- Required actions -
- 1) In the text on centralization in Ethereum, who is credited with compiling it?
- 2) Retype the text on centralization in Ethereum from "Original Title: Where" up to and including "needs to be.".
- 3) Write what comes next in the text on centralization in Ethereum, picking up after its last sentence.

Bankless: A Review of Centralization Pain Points in the Ethereum Ecosystem and Their Solutions

Bankless
2023-04-28 14:54:58
Collection
There are obvious centralization issues in areas such as staking, stablecoins, and Rollups, and related solutions are continuously being attempted.

Original Title: Where Ethereum is Still Too Centralized

Author: Bankless

Compiled by: Mary Liu, BitpushNews

The Ethereum ecosystem is more centralized than it needs to be.

We often praise the accessibility of staking, but rarely discuss the large amount of Ether staked in Lido. We support decentralized currency, yet still heavily rely on centralized stablecoin issuers. We criticize L1s for compromising on decentralization principles, yet we have similar issues in our own scaling solutions.

- Information supplied -
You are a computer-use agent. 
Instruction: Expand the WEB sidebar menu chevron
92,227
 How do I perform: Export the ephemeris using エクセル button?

- Task results -
- 1) Mary Liu of BitpushNews

- 2)
Original Title: Where Ethereum is Still Too Centralized

Author: Bankless

Compiled by: Mary Liu, BitpushNews

The Ethereum ecosystem is more centralized than it needs to be.

- 3)
However, there is hope, as developers often have solutions in centralized areas. This article will explore the centralization pain points of Ethereum in staking, stablecoins, and rollups, as well as the measures being taken to address these issues.

Staking

Pain Point: Ethereum's Security is Centralized Among a Few Platforms

Lido's liquid staking derivative (LSD) "stETH" dominates DeFi; this token has the highest liquidity among all staking derivatives, standing out as a blue-chip liquid staking asset, with Lido controlling 17.6% of Ethereum's TVL. One in three Ethereum validators (30.6%) belongs to this protocol, and its staking derivatives hold a 74.9% absolute share in the LSD market.

image

While many decentralized protocols (like Rocket Pool) allow anyone to be a node operator, Lido's current V1 version only allows whitelisted operators to run the protocol's validators, with pre-approved partners staking large amounts of ETH, which poses a centralization "risk."

As of Q4 2022, Lido had 29 active Ethereum node operators.

Solution: PoS and Withdrawals

Lido is an easy target for comparison, but it should be acknowledged that Ethereum's transition to proof of stake consensus (the Merge) has contributed to the network's decentralization.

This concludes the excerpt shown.